Understanding thalassemia
Thalassemia is a genetic disorder that affects haemoglobin production. With low haemoglobin, the body struggles to carry oxygen, leading to chronic anaemia. Symptoms include fatigue, weakness, breathlessness, and dizziness. Since signs can be mild, many women don’t realise they’re carriers until they face pregnancy issues.

If both partners are carriers, each pregnancy has a 25% risk of the child inheriting a severe form like beta-thalassemia major.
The fertility connection
Women with thalassemia, especially those with severe anaemia, may experience recurrent miscarriages, preterm labour, or IUGR. In extreme cases, the foetus may develop anaemia in the womb, leading to heart failure or hydrops fetalis—a life-threatening condition that can result in miscarriage or stillbirth.
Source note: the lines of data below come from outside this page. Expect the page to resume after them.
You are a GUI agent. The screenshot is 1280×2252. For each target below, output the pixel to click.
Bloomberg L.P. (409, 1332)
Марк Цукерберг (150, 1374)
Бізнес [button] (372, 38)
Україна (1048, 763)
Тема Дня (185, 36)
Why thalassaemia screening matters
Early detection helps couples make informed choices. For pregnant women, timely diagnosis allows doctors to monitor and manage the pregnancy better. Screening usually begins with a CBC to identify red blood cell abnormalities, followed by tests for abnormal haemoglobin. Genetic testing may confirm carrier status.
If both partners are carriers, prenatal tests like CVS or amniocentesis can detect whether the foetus has the condition.